*Task material:*

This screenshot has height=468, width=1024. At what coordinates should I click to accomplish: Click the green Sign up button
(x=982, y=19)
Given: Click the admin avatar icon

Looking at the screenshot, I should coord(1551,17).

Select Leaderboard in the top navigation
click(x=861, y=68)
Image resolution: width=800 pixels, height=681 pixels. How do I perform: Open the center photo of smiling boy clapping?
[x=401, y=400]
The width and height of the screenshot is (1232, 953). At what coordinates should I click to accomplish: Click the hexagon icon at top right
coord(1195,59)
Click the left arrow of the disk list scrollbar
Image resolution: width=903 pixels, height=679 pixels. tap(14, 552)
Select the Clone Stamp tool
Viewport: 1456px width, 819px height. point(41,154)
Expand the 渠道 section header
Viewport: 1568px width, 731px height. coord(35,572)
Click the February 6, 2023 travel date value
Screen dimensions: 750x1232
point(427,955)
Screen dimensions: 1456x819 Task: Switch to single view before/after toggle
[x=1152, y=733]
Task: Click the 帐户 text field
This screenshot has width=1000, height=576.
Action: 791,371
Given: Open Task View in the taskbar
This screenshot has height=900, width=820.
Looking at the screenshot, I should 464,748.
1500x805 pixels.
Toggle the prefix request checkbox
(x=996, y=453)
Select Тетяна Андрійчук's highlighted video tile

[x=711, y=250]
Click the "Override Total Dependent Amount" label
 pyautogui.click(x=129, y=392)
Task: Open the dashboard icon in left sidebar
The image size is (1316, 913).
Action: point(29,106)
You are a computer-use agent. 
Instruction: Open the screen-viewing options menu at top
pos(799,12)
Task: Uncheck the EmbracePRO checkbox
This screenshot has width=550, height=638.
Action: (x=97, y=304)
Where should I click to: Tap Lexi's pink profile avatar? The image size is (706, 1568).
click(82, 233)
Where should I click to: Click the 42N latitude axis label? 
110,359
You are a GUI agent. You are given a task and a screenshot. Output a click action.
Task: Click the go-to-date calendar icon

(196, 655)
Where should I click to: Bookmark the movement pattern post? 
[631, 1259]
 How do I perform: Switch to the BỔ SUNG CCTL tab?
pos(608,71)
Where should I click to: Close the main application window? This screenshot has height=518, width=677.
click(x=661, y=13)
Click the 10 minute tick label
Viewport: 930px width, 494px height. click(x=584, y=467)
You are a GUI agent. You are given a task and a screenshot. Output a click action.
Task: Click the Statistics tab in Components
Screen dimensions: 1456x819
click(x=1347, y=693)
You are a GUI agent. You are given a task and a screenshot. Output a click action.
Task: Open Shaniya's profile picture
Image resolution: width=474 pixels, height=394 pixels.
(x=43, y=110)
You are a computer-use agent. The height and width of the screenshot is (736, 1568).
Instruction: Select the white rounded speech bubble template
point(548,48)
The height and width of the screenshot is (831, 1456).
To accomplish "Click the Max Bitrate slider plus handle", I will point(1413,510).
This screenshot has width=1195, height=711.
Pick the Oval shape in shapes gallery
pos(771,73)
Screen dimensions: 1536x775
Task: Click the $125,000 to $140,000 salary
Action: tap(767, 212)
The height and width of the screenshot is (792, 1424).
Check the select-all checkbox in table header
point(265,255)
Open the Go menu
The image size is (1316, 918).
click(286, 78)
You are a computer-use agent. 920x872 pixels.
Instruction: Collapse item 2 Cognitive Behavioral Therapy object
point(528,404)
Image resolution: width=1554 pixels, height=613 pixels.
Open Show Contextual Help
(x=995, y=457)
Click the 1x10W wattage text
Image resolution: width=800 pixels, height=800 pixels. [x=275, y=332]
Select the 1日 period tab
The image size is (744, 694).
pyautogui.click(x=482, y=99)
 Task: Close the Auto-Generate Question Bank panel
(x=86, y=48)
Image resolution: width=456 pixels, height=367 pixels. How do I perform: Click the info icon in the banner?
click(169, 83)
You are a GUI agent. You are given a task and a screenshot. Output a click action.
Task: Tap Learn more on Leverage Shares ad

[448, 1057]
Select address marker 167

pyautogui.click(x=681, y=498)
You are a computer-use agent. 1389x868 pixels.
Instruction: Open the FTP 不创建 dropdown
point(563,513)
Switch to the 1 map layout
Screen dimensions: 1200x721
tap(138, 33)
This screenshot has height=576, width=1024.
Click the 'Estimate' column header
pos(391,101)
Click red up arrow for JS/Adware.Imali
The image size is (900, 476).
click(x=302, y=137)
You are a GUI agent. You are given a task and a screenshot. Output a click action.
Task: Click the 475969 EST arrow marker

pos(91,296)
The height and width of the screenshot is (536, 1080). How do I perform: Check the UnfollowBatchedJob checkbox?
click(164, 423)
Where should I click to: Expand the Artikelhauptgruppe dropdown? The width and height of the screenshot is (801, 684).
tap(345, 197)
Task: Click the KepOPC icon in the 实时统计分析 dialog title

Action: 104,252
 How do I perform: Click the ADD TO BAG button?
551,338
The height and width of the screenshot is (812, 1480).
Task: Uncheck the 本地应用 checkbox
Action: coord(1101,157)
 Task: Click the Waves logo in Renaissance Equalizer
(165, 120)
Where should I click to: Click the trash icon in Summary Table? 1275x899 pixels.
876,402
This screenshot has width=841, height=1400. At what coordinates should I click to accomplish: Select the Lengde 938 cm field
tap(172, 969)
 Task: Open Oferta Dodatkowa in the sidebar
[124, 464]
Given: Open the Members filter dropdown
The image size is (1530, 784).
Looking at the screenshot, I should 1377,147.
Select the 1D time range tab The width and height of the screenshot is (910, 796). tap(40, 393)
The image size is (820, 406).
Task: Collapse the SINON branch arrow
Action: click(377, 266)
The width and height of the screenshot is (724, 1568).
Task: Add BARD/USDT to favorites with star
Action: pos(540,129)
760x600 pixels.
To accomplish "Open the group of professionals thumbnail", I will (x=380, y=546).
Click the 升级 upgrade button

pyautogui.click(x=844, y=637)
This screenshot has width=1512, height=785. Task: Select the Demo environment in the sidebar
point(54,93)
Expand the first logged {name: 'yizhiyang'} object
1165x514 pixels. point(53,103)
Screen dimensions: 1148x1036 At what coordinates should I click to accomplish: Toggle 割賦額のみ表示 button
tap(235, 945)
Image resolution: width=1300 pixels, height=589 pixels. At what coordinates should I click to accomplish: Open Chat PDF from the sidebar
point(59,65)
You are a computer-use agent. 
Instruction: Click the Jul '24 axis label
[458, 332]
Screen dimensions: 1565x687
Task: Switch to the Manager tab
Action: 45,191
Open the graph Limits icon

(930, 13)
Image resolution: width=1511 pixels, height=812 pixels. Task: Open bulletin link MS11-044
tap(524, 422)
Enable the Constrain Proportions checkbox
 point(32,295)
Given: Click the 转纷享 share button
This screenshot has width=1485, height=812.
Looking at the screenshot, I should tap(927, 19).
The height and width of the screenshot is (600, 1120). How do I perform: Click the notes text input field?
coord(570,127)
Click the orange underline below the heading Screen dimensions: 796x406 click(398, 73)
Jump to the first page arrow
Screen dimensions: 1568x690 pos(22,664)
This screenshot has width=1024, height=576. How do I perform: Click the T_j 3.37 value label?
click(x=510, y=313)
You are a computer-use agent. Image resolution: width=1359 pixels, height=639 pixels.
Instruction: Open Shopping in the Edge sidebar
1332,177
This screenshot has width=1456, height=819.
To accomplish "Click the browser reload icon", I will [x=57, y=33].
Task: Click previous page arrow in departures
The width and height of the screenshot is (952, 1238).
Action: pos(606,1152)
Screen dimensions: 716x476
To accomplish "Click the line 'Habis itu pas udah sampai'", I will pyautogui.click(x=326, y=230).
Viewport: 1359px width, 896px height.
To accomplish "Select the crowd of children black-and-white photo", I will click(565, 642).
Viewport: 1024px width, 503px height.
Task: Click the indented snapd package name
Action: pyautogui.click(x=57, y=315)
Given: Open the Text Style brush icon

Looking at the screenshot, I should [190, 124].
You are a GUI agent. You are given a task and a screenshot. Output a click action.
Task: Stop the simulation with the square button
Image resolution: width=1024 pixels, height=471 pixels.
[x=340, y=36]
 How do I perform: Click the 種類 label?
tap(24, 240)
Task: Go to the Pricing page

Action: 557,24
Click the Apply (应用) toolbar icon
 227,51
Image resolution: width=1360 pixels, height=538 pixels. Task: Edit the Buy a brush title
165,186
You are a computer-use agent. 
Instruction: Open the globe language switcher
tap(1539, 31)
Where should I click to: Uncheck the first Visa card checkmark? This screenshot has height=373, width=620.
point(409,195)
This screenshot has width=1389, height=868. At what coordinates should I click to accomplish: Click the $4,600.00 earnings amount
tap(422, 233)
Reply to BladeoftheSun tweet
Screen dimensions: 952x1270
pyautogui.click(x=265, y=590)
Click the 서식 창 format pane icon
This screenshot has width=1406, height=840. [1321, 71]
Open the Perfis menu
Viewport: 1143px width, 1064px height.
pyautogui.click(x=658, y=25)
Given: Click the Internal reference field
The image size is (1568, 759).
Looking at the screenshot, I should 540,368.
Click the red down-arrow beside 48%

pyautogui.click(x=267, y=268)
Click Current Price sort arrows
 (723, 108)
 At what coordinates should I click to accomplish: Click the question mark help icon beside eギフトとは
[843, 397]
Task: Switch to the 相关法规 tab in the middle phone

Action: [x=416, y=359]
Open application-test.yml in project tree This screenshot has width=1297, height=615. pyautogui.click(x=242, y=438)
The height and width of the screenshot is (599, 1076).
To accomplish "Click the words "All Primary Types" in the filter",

*The task:*
Pick out every line above that contains the word "sidebar", and copy each of those lines in full.

*Worked solution:*
Task: Open the dashboard icon in left sidebar
 Task: Open Oferta Dodatkowa in the sidebar
This screenshot has width=1512, height=785. Task: Select the Demo environment in the sidebar
Image resolution: width=1300 pixels, height=589 pixels. At what coordinates should I click to accomplish: Open Chat PDF from the sidebar
Instruction: Open Shopping in the Edge sidebar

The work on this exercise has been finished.